**Extract provided:**
%%
I have really enjoyed my stay at Wesgreen International School that I’ve even extended my contract for another year. This is my first teaching experience away from home so it was really difficult for me to adjust at the beginning. However the staff and the co- workers are helpful and friendly, you will soon settle in. The work load may seem heavy at the beginning but once you’ve set yourself up its pretty much a breeze. The kids are easy to control and really lovable, of course every class has a few challenging students but the school offers great assistance with these learners. I have enjoyed the school, there are issues that arise as they do at any school although the easiest is just to get on with your work because that’s why you here. 
Moving to any country will be a culture shock, but you will soon adjust to the people and the lifestyle. It is very fascinating and you can learn a lot from it. Living in the Middle East is ideal for those of you want to travel, it’s really convenient and affordable to do some from here.
My experience has been wonderful and has positively influenced my life. It hasn’t always been easy, you miss home and you might even struggle on your own but it’s worth it. Teaching aboard opens doors for new opportunities gives you exposure to different teaching and learning methods and allows experiencing a whole new culture of students. I would strongly recommend that you take this opportunity. It’s what you make of it.


----------



## TallyHo

Hmm...

There's another popular Dubai expat forum geared towards British expats.

Yesterday a brand new poster bumped up a year old thread on Wesgreen to say the previous posters were wrong and how wonderful the school is.
%%
**Stored rows:**
%%
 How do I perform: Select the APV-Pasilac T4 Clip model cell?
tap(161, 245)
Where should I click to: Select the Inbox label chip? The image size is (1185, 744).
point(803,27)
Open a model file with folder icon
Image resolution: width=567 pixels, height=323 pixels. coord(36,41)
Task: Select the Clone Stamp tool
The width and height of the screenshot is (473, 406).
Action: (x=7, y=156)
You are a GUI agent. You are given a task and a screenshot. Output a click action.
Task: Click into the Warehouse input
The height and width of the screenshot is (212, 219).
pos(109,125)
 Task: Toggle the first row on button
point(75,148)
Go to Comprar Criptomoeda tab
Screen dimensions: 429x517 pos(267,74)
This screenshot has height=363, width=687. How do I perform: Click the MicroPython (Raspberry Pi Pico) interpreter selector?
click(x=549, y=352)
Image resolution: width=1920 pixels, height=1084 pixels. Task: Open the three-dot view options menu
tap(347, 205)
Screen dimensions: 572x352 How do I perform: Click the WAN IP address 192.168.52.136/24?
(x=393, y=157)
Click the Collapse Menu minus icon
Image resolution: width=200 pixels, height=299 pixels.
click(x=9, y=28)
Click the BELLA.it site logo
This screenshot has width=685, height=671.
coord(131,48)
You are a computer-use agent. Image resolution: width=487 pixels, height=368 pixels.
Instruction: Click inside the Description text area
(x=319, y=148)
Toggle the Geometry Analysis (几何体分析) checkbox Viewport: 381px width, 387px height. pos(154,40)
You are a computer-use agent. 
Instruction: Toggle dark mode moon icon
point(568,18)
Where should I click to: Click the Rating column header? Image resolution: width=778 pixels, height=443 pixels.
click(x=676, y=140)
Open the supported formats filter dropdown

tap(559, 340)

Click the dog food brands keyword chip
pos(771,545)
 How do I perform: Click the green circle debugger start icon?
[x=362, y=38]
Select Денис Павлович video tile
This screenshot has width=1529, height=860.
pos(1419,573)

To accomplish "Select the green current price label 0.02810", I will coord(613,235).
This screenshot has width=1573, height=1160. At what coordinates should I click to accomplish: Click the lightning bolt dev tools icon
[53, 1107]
%%
**Exercise set:**
**1.** Reproduce the stretch of the Wesgreen forum thread from "My experience has" through "the school is.", swapping "thread" for "discussion".
**2.** Carry on the forum thread about teaching at Wesgreen International School from the point at which it stops.
The items are drawn from a source separate from the Wesgreen forum thread.

**Answers for the exercise:**
**1.**
My experience has been wonderful and has positively influenced my life. It hasn’t always been easy, you miss home and you might even struggle on your own but it’s worth it. Teaching aboard opens doors for new opportunities gives you exposure to different teaching and learning methods and allows experiencing a whole new culture of students. I would strongly recommend that you take this opportunity. It’s what you make of it.


----------



## TallyHo

Hmm...

There's another popular Dubai expat forum geared towards British expats.

Yesterday a brand new poster bumped up a year old discussion on Wesgreen to say the previous posters were wrong and how wonderful the school is.

**2.**
Then today we have another brand new poster bump up this thread on Wesgreen to say how great it is.

Hmm....

Mods?





ked7 said:


> Dear expats
> 
> I have really enjoyed my stay at Wesgreen International School that I’ve even extended my contract for another year. This is my first teaching experience away from home so it was really difficult for me to adjust at the beginning. However the staff and the co- workers are helpful and friendly, you will soon settle in. The work load may seem heavy at the beginning but once you’ve set yourself up its pretty much a breeze. The kids are easy to control and really lovable, of course every class has a few challenging students but the school offers great assistance with these learners. I have enjoyed the school, there are issues that arise as they do at any school although the easiest is just to get on with your work because that’s why you here.
> Moving to any country will be a culture shock, but you will soon adjust to the people and the lifestyle. It is very fascinating and you can learn a lot from it. Living in the Middle East is ideal for those of you want to travel, it’s really convenient and affordable to do some from here.
> My experience has been wonderful and has positively influenced my life. It hasn’t always been easy, you miss home and you might even struggle on your own but it’s worth it. Teaching aboard opens doors for new opportunities gives you exposure to different teaching and learning methods and allows experiencing a whole new culture of students. I would strongly recommend that you take this opportunity. It’s what you make of it.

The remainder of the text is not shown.